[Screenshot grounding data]

+ + + +

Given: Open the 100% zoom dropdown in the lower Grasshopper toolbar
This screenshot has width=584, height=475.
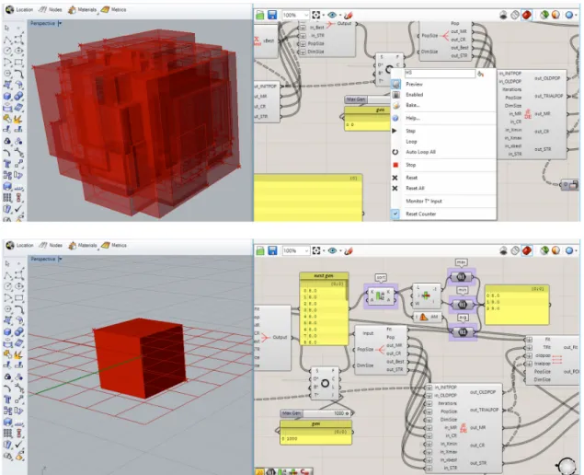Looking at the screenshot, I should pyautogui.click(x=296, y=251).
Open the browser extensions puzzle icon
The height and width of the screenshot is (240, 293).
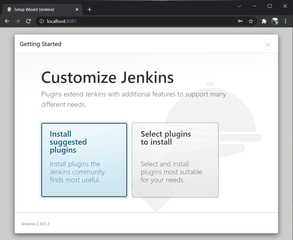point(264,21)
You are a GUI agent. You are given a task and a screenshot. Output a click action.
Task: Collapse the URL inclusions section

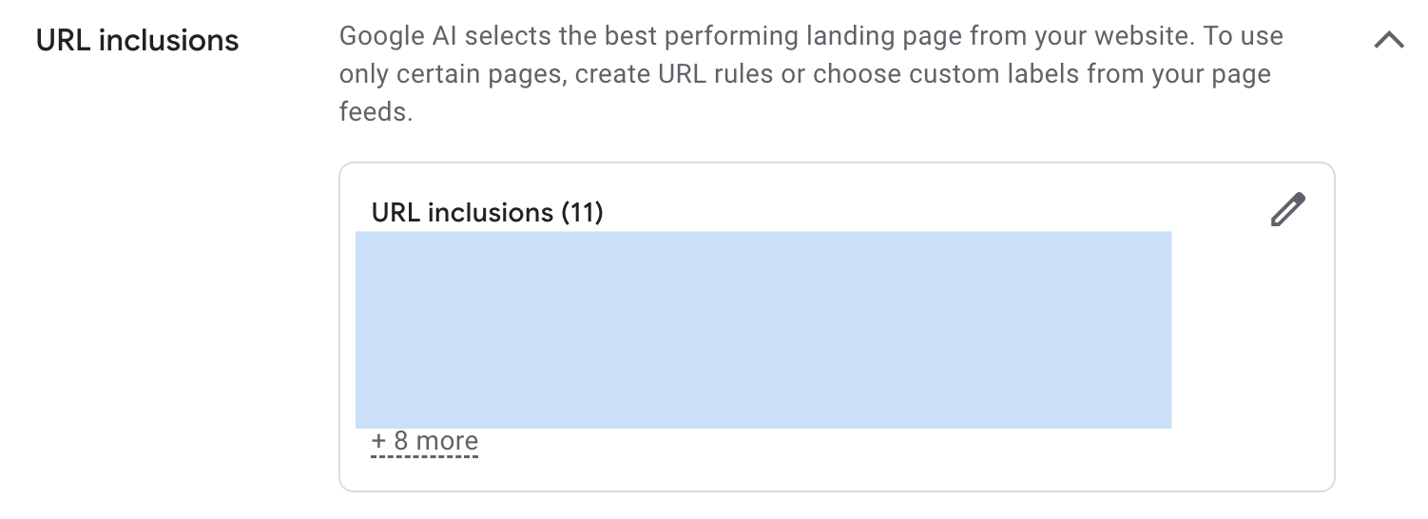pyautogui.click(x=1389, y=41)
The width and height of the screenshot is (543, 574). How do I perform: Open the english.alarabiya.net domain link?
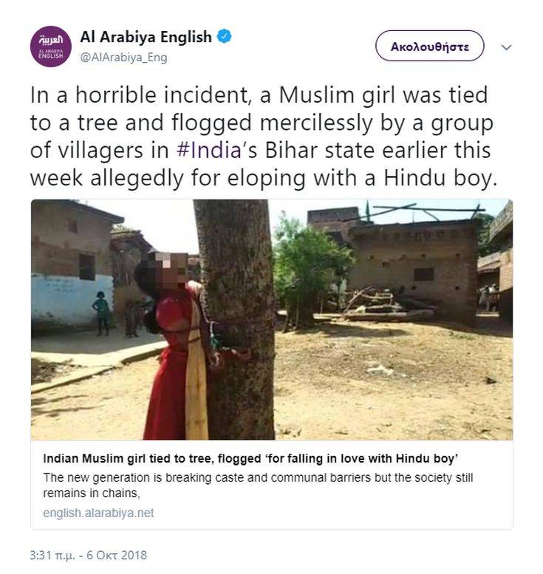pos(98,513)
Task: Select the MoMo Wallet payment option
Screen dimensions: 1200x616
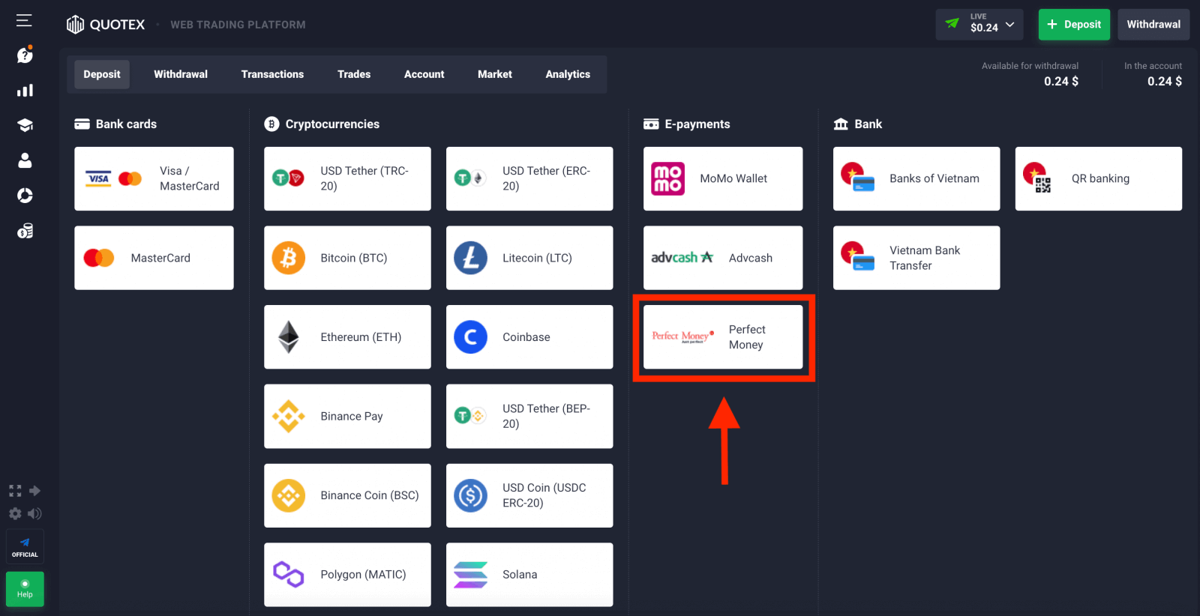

+ + + +

Extract only the lines from the one that contains "Open the browser extensions puzzle icon" through the end of the records, inclusive, and omit every picture.

Open the browser extensions puzzle icon
The height and width of the screenshot is (240, 293).
point(264,21)
You are a GUI agent. You are given a task and a screenshot. Output a click action.
Task: Collapse the URL inclusions section

pyautogui.click(x=1389, y=41)
The width and height of the screenshot is (543, 574). How do I perform: Open the english.alarabiya.net domain link?
pos(98,513)
Task: Select the MoMo Wallet payment option
Screen dimensions: 1200x616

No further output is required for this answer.